= Problem description =
Exclude pictures; retype the lines below from the line containing "Click the 福建省 heavy fog yellow warning icon" through the end of the records, both ends kept.

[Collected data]
----------------

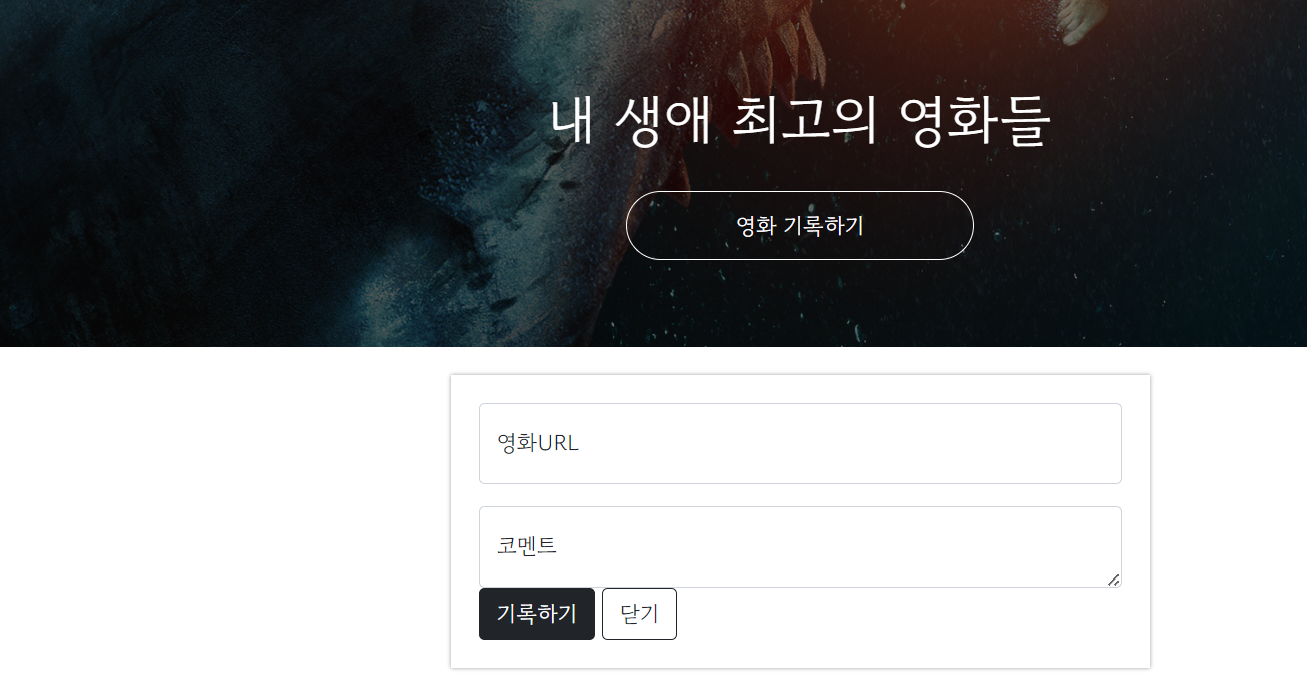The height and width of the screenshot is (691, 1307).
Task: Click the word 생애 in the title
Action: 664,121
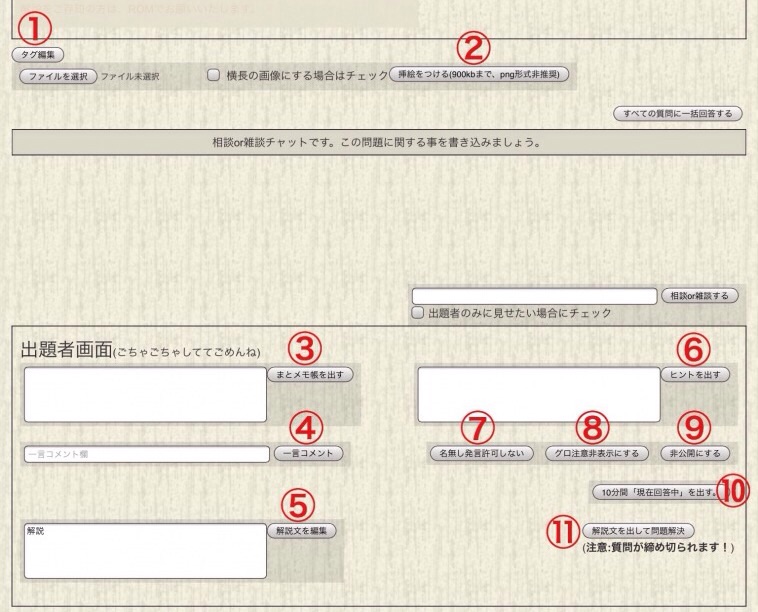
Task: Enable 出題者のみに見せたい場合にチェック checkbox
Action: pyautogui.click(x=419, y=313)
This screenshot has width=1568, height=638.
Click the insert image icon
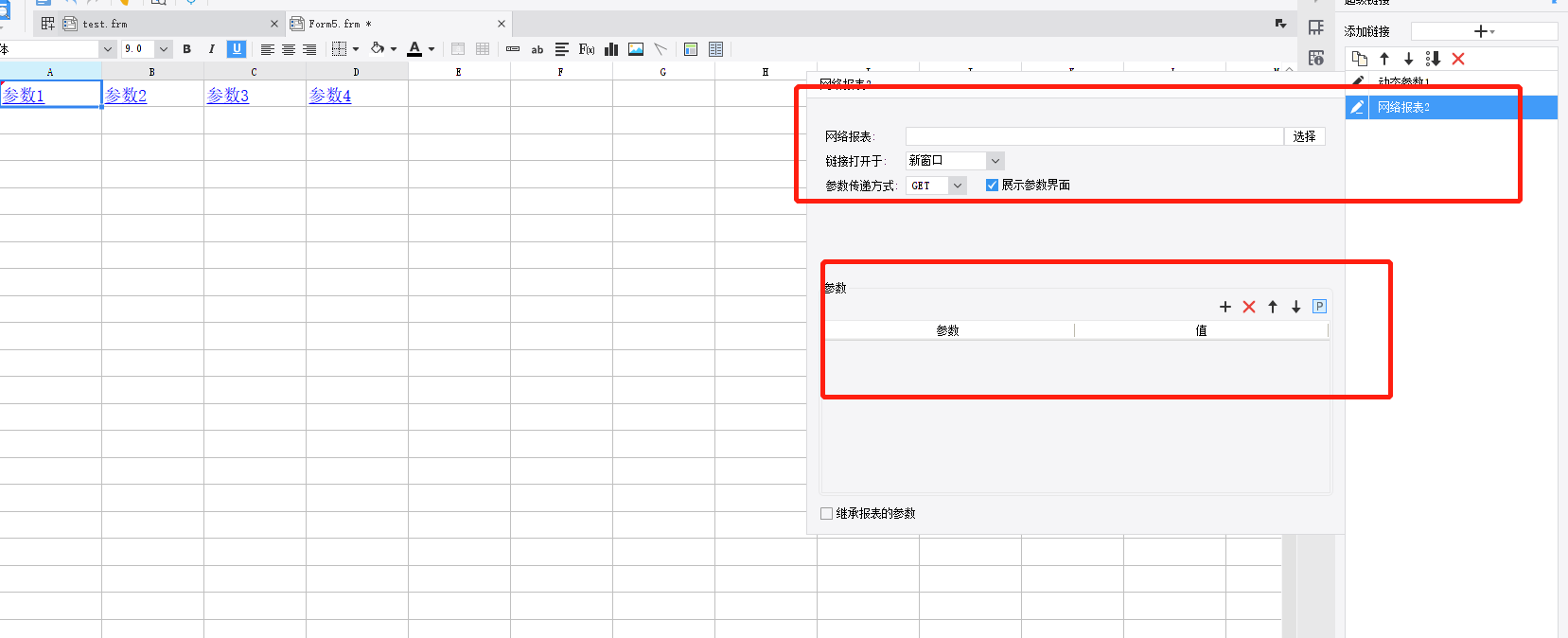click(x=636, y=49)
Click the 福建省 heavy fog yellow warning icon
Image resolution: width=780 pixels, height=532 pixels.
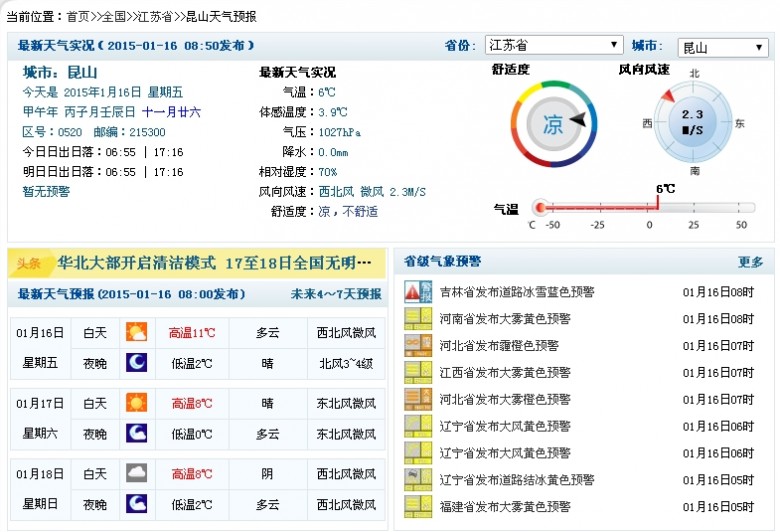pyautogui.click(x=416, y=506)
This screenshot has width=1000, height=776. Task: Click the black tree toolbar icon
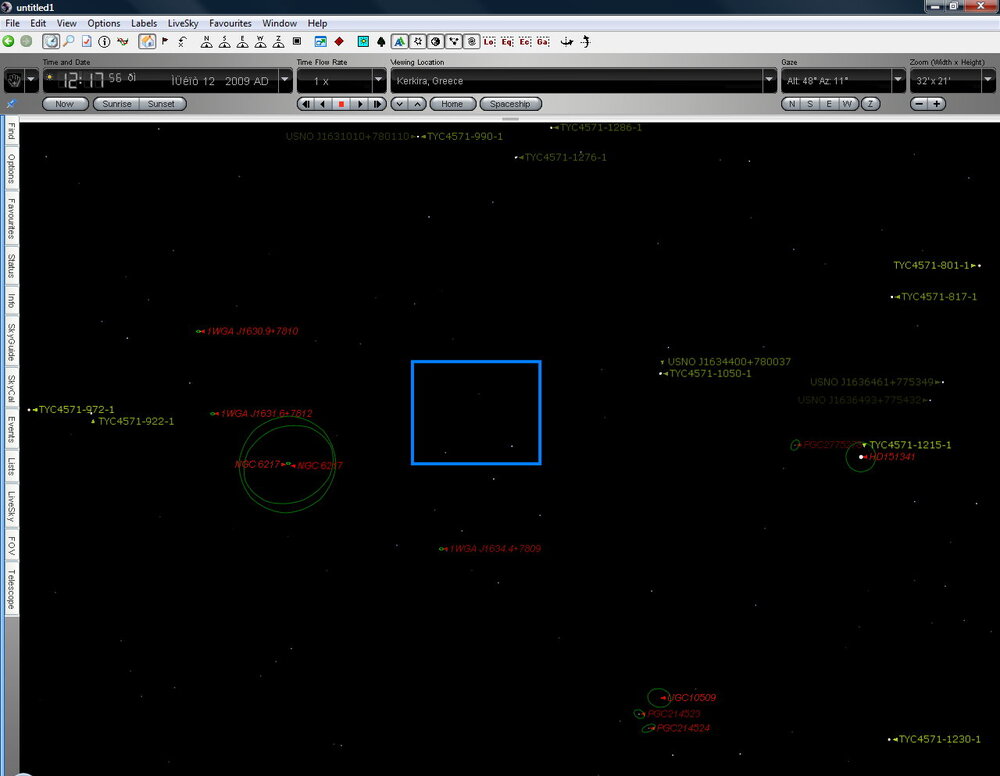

----------------

= Result of the exercise =
Click the 福建省 heavy fog yellow warning icon
Image resolution: width=780 pixels, height=532 pixels.
pyautogui.click(x=416, y=506)
This screenshot has width=1000, height=776. Task: Click the black tree toolbar icon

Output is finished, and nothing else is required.